Without omission or alteration, write out all of the data.

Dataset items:
====
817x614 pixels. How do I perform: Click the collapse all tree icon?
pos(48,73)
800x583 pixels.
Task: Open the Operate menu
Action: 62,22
====
Written solution:
817x614 pixels. How do I perform: Click the collapse all tree icon?
pos(48,73)
800x583 pixels.
Task: Open the Operate menu
Action: 62,22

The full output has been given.